→ **Task prompt**:
Your answer should be the full set of records, printed exactly as they stand.

===== Data shown

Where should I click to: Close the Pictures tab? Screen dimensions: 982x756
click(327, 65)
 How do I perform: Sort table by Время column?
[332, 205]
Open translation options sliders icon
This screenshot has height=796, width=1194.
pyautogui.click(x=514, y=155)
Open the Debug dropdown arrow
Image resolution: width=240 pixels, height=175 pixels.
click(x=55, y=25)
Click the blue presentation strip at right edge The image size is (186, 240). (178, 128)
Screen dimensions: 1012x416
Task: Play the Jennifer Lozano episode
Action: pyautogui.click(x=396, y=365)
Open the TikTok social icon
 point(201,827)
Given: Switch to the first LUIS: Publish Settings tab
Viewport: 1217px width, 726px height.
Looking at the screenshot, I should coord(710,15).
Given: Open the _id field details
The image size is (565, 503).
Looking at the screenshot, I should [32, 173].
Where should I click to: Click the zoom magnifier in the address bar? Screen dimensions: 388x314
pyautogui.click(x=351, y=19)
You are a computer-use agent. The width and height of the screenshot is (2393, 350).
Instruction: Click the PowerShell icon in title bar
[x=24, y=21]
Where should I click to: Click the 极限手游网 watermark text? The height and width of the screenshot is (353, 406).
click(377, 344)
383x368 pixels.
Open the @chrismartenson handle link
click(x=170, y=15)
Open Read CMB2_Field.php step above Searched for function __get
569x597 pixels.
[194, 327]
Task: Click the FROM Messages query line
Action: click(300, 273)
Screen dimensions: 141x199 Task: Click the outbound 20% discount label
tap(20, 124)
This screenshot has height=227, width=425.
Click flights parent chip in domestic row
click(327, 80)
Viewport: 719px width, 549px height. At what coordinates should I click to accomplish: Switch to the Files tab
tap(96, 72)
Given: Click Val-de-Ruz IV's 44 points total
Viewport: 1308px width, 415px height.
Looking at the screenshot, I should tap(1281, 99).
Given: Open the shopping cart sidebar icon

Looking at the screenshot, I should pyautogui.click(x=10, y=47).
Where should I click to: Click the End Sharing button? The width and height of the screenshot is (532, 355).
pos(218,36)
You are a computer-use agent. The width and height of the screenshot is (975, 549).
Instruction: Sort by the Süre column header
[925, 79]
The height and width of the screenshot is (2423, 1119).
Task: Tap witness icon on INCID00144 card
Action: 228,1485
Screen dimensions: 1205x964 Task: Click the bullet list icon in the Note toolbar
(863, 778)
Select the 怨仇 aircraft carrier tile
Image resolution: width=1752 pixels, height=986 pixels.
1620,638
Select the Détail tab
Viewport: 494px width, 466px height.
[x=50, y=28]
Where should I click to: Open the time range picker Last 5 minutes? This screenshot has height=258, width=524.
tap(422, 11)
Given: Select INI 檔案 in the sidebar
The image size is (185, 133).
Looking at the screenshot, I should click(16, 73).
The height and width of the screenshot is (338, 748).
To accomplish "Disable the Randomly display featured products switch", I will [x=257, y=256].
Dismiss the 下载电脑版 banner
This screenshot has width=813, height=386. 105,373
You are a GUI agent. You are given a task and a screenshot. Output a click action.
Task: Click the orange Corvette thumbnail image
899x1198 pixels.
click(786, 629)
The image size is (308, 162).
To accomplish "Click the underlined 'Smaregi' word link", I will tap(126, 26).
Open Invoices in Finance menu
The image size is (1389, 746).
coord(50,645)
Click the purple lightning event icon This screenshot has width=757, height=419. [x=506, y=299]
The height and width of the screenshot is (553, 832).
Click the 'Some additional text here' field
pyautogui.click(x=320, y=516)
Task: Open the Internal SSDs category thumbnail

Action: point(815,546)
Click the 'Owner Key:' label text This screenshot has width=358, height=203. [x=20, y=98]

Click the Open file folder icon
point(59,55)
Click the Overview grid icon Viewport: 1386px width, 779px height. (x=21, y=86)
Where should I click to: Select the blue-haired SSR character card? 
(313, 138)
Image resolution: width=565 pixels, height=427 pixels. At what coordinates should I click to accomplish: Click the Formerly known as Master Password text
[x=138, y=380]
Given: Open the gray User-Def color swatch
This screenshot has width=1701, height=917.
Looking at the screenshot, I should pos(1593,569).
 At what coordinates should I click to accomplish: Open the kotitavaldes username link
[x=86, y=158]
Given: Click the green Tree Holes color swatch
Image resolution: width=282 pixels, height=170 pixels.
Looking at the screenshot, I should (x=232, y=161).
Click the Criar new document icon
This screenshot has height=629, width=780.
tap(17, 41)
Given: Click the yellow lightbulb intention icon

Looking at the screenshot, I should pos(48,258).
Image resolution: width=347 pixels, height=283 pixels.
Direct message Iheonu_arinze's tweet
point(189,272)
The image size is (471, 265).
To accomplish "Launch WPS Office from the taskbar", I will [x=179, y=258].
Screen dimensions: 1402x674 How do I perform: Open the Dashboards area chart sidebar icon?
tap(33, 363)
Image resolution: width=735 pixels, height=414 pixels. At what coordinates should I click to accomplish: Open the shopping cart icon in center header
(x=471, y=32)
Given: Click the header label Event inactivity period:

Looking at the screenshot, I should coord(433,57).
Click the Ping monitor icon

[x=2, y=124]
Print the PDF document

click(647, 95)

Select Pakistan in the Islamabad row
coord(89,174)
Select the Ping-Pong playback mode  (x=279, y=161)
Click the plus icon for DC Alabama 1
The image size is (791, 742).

==========

→ **Solution**:
Where should I click to: Close the Pictures tab? Screen dimensions: 982x756
click(327, 65)
 How do I perform: Sort table by Время column?
[332, 205]
Open translation options sliders icon
This screenshot has height=796, width=1194.
pyautogui.click(x=514, y=155)
Open the Debug dropdown arrow
Image resolution: width=240 pixels, height=175 pixels.
click(x=55, y=25)
Click the blue presentation strip at right edge The image size is (186, 240). (178, 128)
Screen dimensions: 1012x416
Task: Play the Jennifer Lozano episode
Action: pyautogui.click(x=396, y=365)
Open the TikTok social icon
 point(201,827)
Given: Switch to the first LUIS: Publish Settings tab
Viewport: 1217px width, 726px height.
Looking at the screenshot, I should coord(710,15).
Given: Open the _id field details
The image size is (565, 503).
Looking at the screenshot, I should [32, 173].
Where should I click to: Click the zoom magnifier in the address bar? Screen dimensions: 388x314
pyautogui.click(x=351, y=19)
You are a computer-use agent. The width and height of the screenshot is (2393, 350).
Instruction: Click the PowerShell icon in title bar
[x=24, y=21]
Where should I click to: Click the 极限手游网 watermark text? The height and width of the screenshot is (353, 406).
click(377, 344)
383x368 pixels.
Open the @chrismartenson handle link
click(x=170, y=15)
Open Read CMB2_Field.php step above Searched for function __get
569x597 pixels.
[194, 327]
Task: Click the FROM Messages query line
Action: click(300, 273)
Screen dimensions: 141x199 Task: Click the outbound 20% discount label
tap(20, 124)
This screenshot has height=227, width=425.
Click flights parent chip in domestic row
click(327, 80)
Viewport: 719px width, 549px height. At what coordinates should I click to accomplish: Switch to the Files tab
tap(96, 72)
Given: Click Val-de-Ruz IV's 44 points total
Viewport: 1308px width, 415px height.
Looking at the screenshot, I should tap(1281, 99).
Given: Open the shopping cart sidebar icon

Looking at the screenshot, I should pyautogui.click(x=10, y=47).
Where should I click to: Click the End Sharing button? The width and height of the screenshot is (532, 355).
pos(218,36)
You are a computer-use agent. The width and height of the screenshot is (975, 549).
Instruction: Sort by the Süre column header
[925, 79]
The height and width of the screenshot is (2423, 1119).
Task: Tap witness icon on INCID00144 card
Action: 228,1485
Screen dimensions: 1205x964 Task: Click the bullet list icon in the Note toolbar
(863, 778)
Select the 怨仇 aircraft carrier tile
Image resolution: width=1752 pixels, height=986 pixels.
1620,638
Select the Détail tab
Viewport: 494px width, 466px height.
[x=50, y=28]
Where should I click to: Open the time range picker Last 5 minutes? This screenshot has height=258, width=524.
tap(422, 11)
Given: Select INI 檔案 in the sidebar
The image size is (185, 133).
Looking at the screenshot, I should click(16, 73).
The height and width of the screenshot is (338, 748).
To accomplish "Disable the Randomly display featured products switch", I will [x=257, y=256].
Dismiss the 下载电脑版 banner
This screenshot has width=813, height=386. 105,373
You are a GUI agent. You are given a task and a screenshot. Output a click action.
Task: Click the orange Corvette thumbnail image
899x1198 pixels.
click(786, 629)
The image size is (308, 162).
To accomplish "Click the underlined 'Smaregi' word link", I will tap(126, 26).
Open Invoices in Finance menu
The image size is (1389, 746).
coord(50,645)
Click the purple lightning event icon This screenshot has width=757, height=419. [x=506, y=299]
The height and width of the screenshot is (553, 832).
Click the 'Some additional text here' field
pyautogui.click(x=320, y=516)
Task: Open the Internal SSDs category thumbnail

Action: point(815,546)
Click the 'Owner Key:' label text This screenshot has width=358, height=203. [x=20, y=98]

Click the Open file folder icon
point(59,55)
Click the Overview grid icon Viewport: 1386px width, 779px height. (x=21, y=86)
Where should I click to: Select the blue-haired SSR character card? 
(313, 138)
Image resolution: width=565 pixels, height=427 pixels. At what coordinates should I click to accomplish: Click the Formerly known as Master Password text
[x=138, y=380]
Given: Open the gray User-Def color swatch
This screenshot has width=1701, height=917.
Looking at the screenshot, I should pos(1593,569).
 At what coordinates should I click to accomplish: Open the kotitavaldes username link
[x=86, y=158]
Given: Click the green Tree Holes color swatch
Image resolution: width=282 pixels, height=170 pixels.
Looking at the screenshot, I should (x=232, y=161).
Click the Criar new document icon
This screenshot has height=629, width=780.
tap(17, 41)
Given: Click the yellow lightbulb intention icon

Looking at the screenshot, I should pos(48,258).
Image resolution: width=347 pixels, height=283 pixels.
Direct message Iheonu_arinze's tweet
point(189,272)
The image size is (471, 265).
To accomplish "Launch WPS Office from the taskbar", I will [x=179, y=258].
Screen dimensions: 1402x674 How do I perform: Open the Dashboards area chart sidebar icon?
tap(33, 363)
Image resolution: width=735 pixels, height=414 pixels. At what coordinates should I click to accomplish: Open the shopping cart icon in center header
(x=471, y=32)
Given: Click the header label Event inactivity period:

Looking at the screenshot, I should coord(433,57).
Click the Ping monitor icon

[x=2, y=124]
Print the PDF document

click(647, 95)

Select Pakistan in the Islamabad row
coord(89,174)
Select the Ping-Pong playback mode  (x=279, y=161)
Click the plus icon for DC Alabama 1
The image size is (791, 742).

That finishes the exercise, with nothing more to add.